■ DESCRIPTION OF THE TASK:
Output the lines of the entries below beginning at the one with "Given: Open the" and ending with the last, exactly as written and without pictures.
BEGIN TASK MATERIAL
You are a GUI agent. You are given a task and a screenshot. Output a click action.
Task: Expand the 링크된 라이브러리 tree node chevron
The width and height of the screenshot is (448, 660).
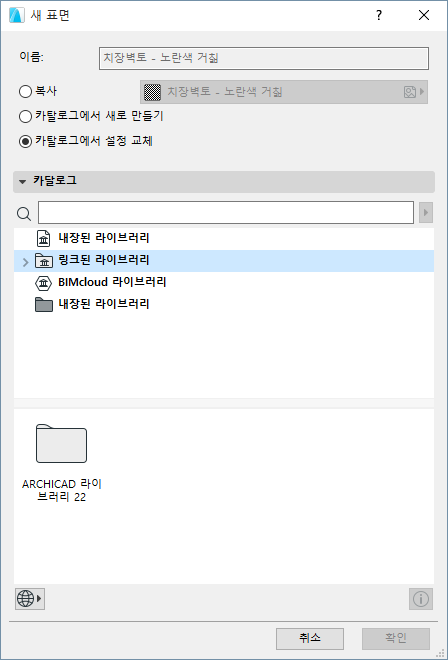pyautogui.click(x=25, y=262)
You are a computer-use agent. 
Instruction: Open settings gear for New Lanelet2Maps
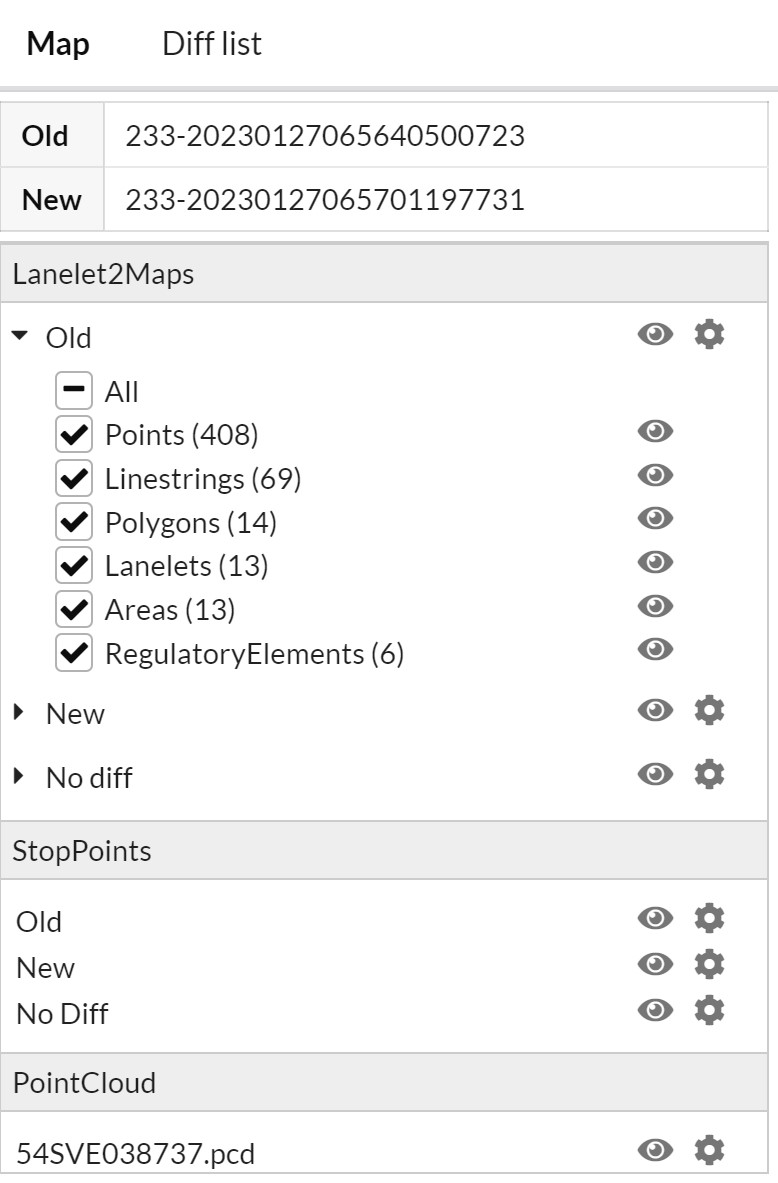[x=709, y=711]
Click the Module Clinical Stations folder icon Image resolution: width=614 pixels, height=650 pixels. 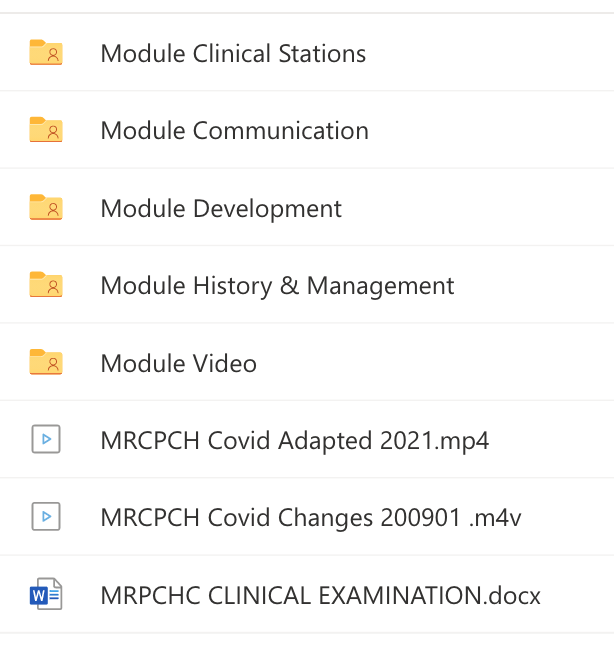point(46,53)
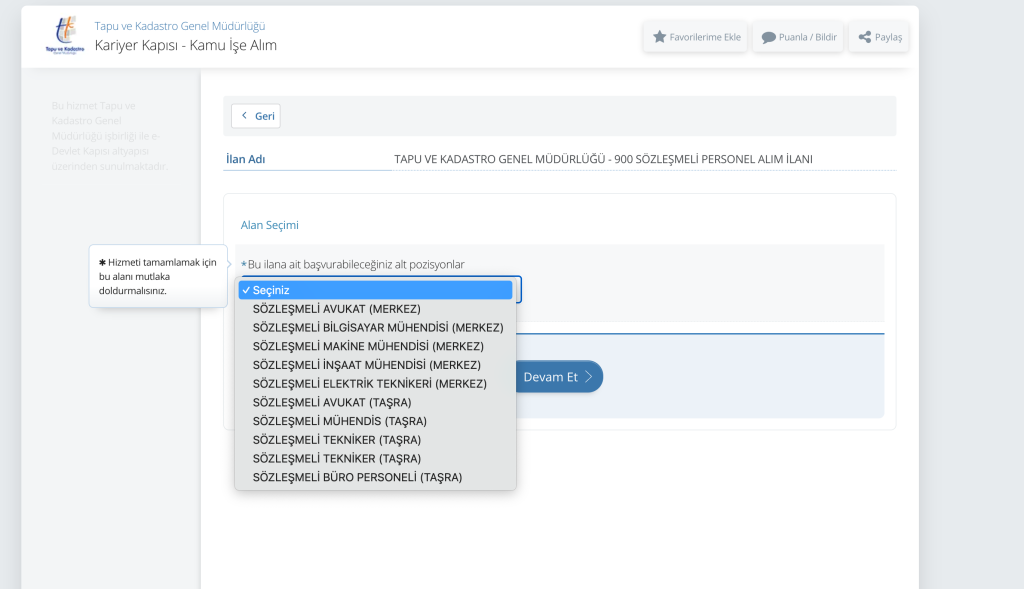Select SÖZLEŞMELİ ELEKTRİK TEKNİKERİ (MERKEZ)
Viewport: 1024px width, 589px height.
[x=369, y=383]
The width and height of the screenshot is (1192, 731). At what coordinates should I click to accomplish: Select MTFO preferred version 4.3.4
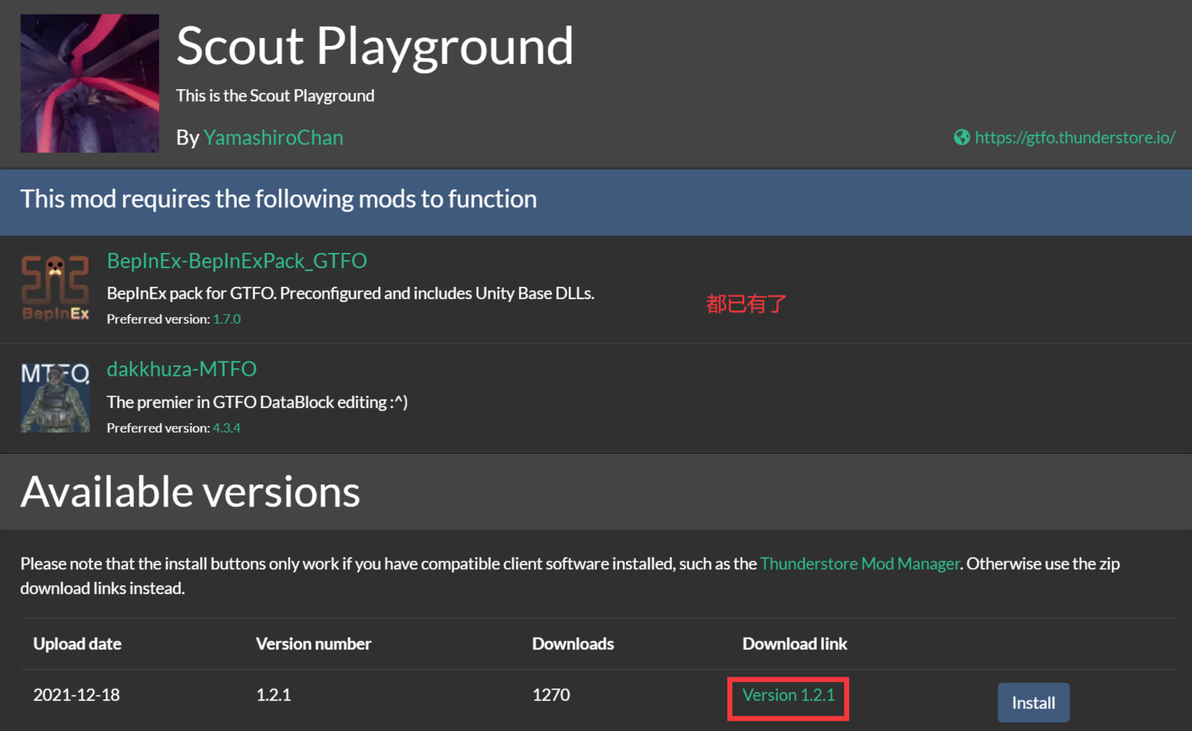227,428
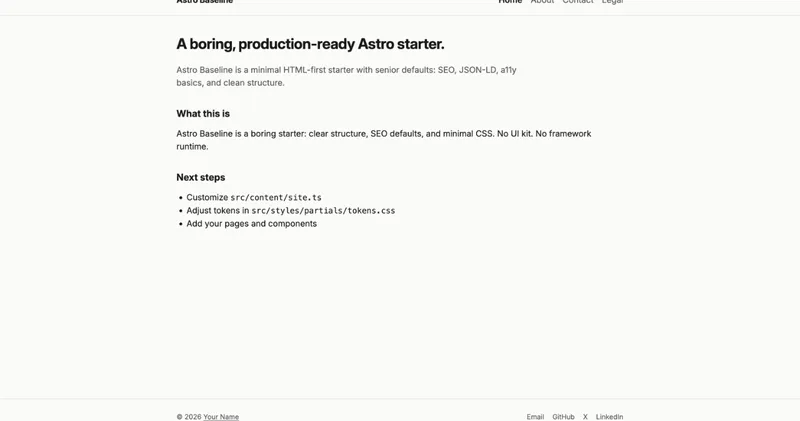Click the 'Adjust tokens in' list item text
The height and width of the screenshot is (421, 800).
218,211
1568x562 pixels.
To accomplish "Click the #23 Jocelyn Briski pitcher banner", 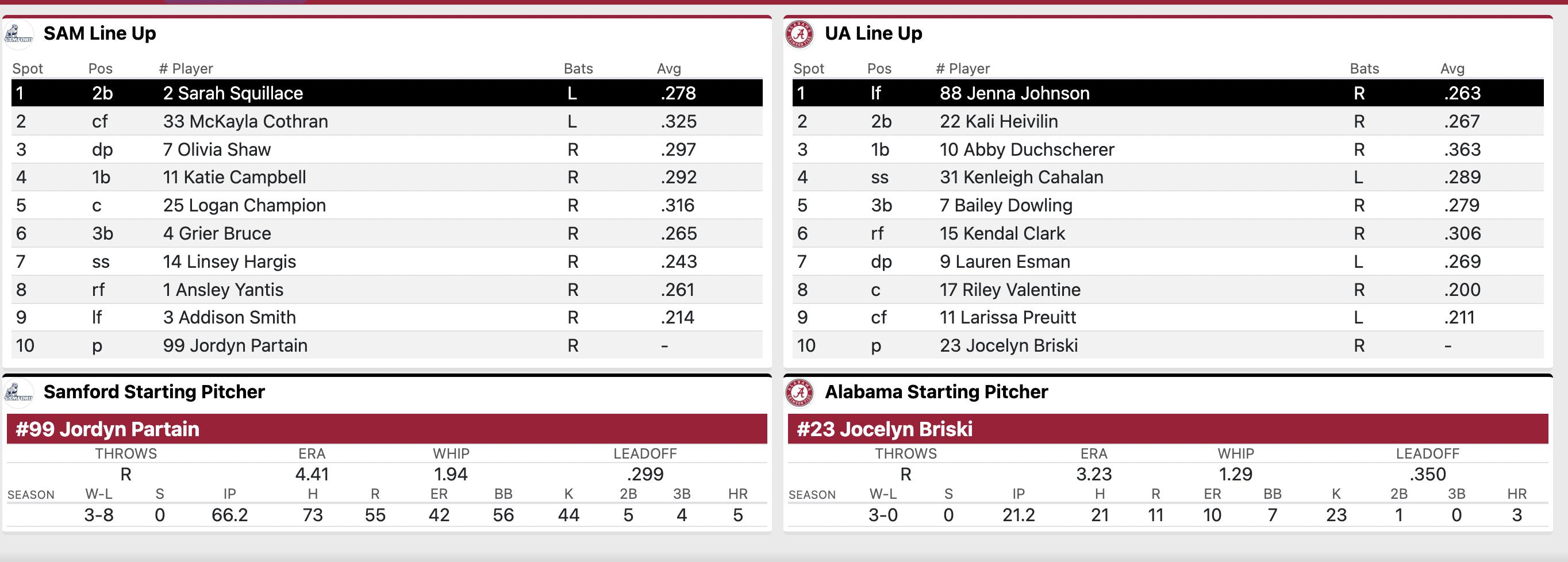I will click(x=1167, y=429).
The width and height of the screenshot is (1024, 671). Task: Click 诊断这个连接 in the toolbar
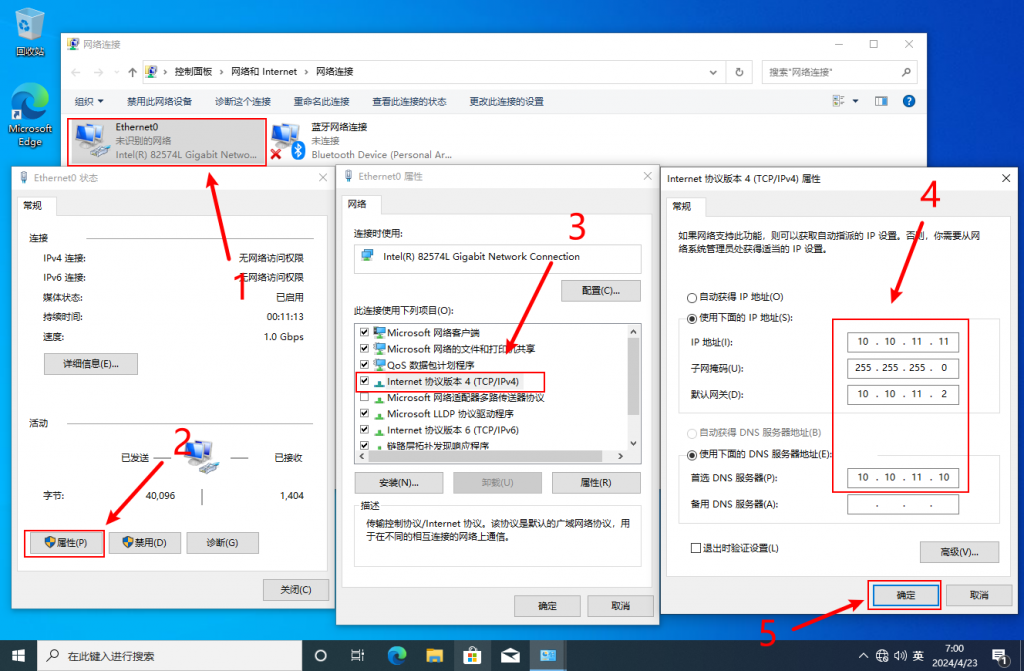point(242,102)
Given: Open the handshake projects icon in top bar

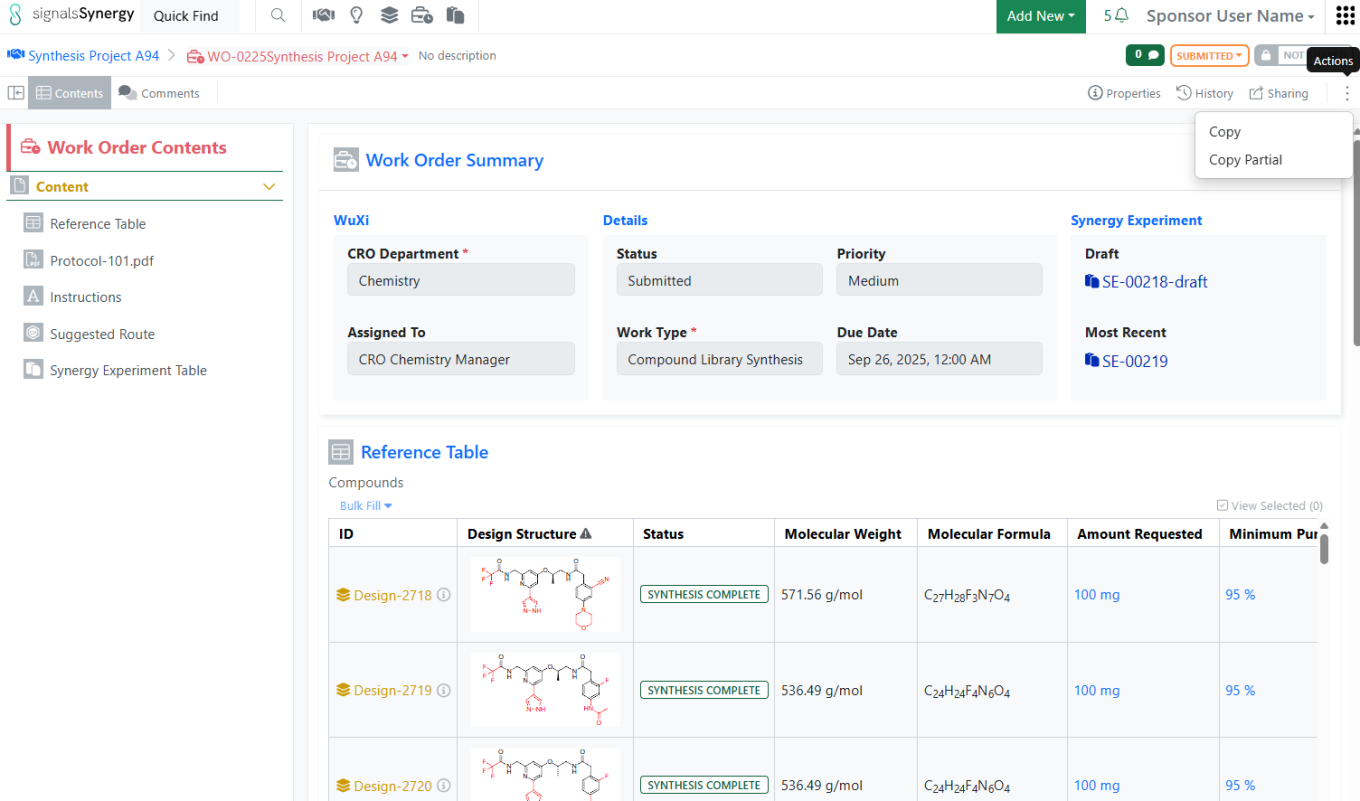Looking at the screenshot, I should click(323, 16).
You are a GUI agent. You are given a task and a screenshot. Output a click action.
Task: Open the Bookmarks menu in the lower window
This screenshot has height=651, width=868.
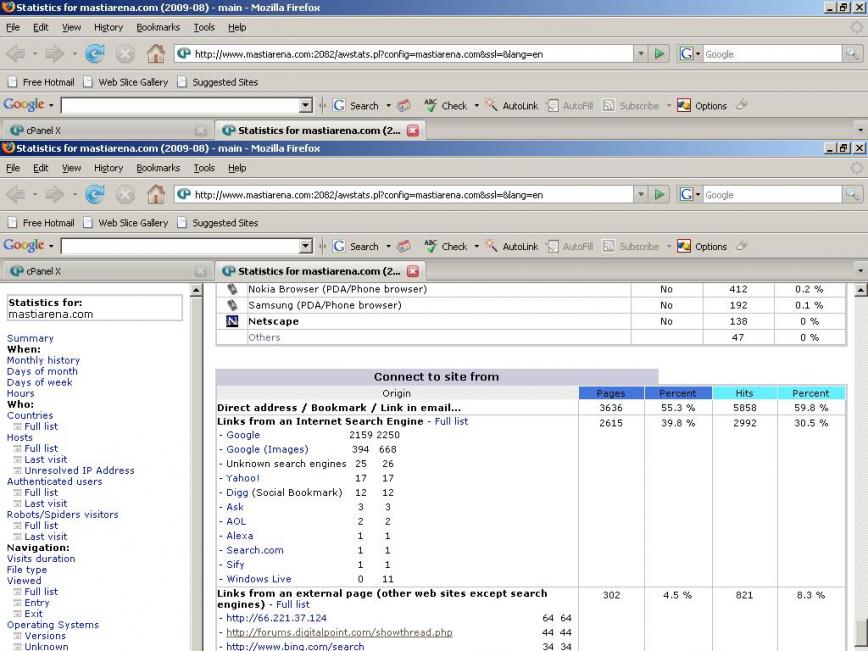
END TASK MATERIAL
■ EXERCISE RESULT:
Given: Open the handshake projects icon in top bar

Looking at the screenshot, I should click(323, 16).
You are a GUI agent. You are given a task and a screenshot. Output a click action.
Task: Open the Bookmarks menu in the lower window
This screenshot has height=651, width=868.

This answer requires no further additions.